Smartfony Samsunga i Xiaomi psują się najczęściej. Tych modeli lepiej unikać
Okazuje się, że niezwykle popularny smartfon Xiaomi Remi 4 jest również najczęściej psującym się androidowym modelem, a jeśli chodzi całe marki, to najgorzej radzi sobie Samsung.
Jak radzi sobie Android?
Takie wnioski przedstawia raport za czwarty kwartał ubiegłego roku opublikowany przez firmę Blancco, który zawiera listę 10 telefonów na Androidzie o najwyższym wskaźniku awaryjności oraz 10 producentów, których produkty psują się najczęściej. W przypadku konkretnych smartfonów, Xiaomi posiada w tym niechlubnym rankingu również drugi model Redmi Y1, który uplasował się na 8. miejscu. Drugie miejsce zajęła Motorola Moto G5S Plus, a trzecie Lenovo K8 Note. Ranking zdominował jednak Samsung, który posiada tu aż 5 swoich modeli i co ciekawe, wszystkie z flagowej serii Galaxy S. Na listę załapała się także Nokia 6 od fińskiego HMD Global.

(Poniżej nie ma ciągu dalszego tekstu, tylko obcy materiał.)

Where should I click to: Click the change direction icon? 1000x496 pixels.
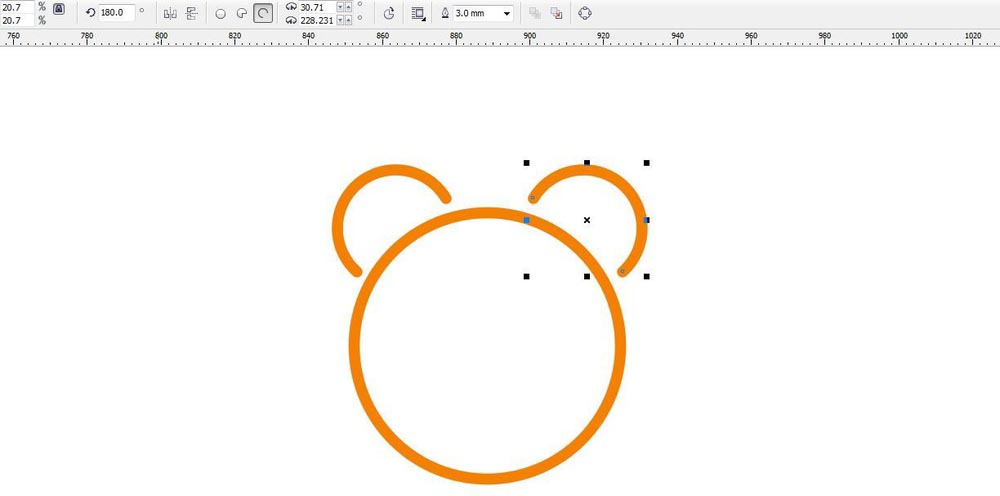389,14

Jeśli zaś chodzi o poszczególne marki, to zdecydowanie najsłabiej wypadł Samsung, którego wskaźnik awarii smartfonów wynosi aż 34%. Jest to jednak również duża poprawa, ponieważ w trzecim kwartale zeszłego roku było to aż 53%, a w drugim 61%. Na drugim miejscu znalazło się bardzo popularne w naszym kraju Xiaomi (13%), a na trzecim Motorola (9%). Trzeba jednak pamiętać, że Samsung i Xiaomi to jedne z najlepiej sprzedających się marek (szczególnie koreański gigant, który posiada dużą przewagę nad androidowymi rywalami), więc można było spodziewać się ich obecności na tej liście. Z drugiej strony Huawei, które radzi sobie na świecie jeszcze lepiej niż Xiaomi (3 największy producent smartfonów po Samsungu i Apple), znalazło się tu dopiero na 8 miejscu.
Spójrzmy na iOS
Blancco nie omieszkało sprawdzić też, jak radzi sobie platforma iOS i okazuje się, że najgorzej wypada tu iPhone 6, ponieważ jego wskaźnik awaryjności to aż 26%. Cała seria okupuje podium, ponieważ na drugim miejscu znajduje się iPhone 6s (14%), a na trzecim iPhone 6s Plus (9%). Co ciekawe, urządzenia Apple zdają się psuć zdecydowanie częściej w porównaniu do androidowej konkurencji.
Główne przyczyny usterek
Raport odpowiada również na pytanie, na co najczęściej narzekają użytkownicy i w przypadku Androida są to problemy z wydajnością (płynność działania, wieszanie się sprzętu czy żywotność baterii), ale również aparaty i mikrofony. Biorąc pod uwagę, że bardzo duża część urządzeń to budżetowe modele, nie dziwi, że dość często odmawiają zapewnienia wysokiej wydajności. W przypadku iPhone’ów są to zaś kłopoty z WiFi i Bluetooth. Trzeba pamiętać, że zamknięta architektura Apple sprawia, że wydajność jest tu mniejszym problemem, ponieważ gigant z Cupertino kontroluje zarówno hardware, jak i software, co pozwala optymalnie dostosować oprogramowanie do parametrów telefonu.
Europa vs reszta świata
Co ciekawe, wskaźnik awarii jest wyraźnie wyższy w Europie niż w USA czy nawet Azji. Okazuje się bowiem, że mieszkańcy Starego Kontynentu rzadziej zmieniają swoje smartfony, dlatego też te częściej się psują.
Oczywiście do tego typu raportów należy podchodzić z pewnym dystansem (szczególnie nie znając ich dokładnej metodologii), ale mogą być one pewnym wyznacznikiem jakich modeli lepiej unikać, jeśli nie chcemy borykać się z ich naprawami.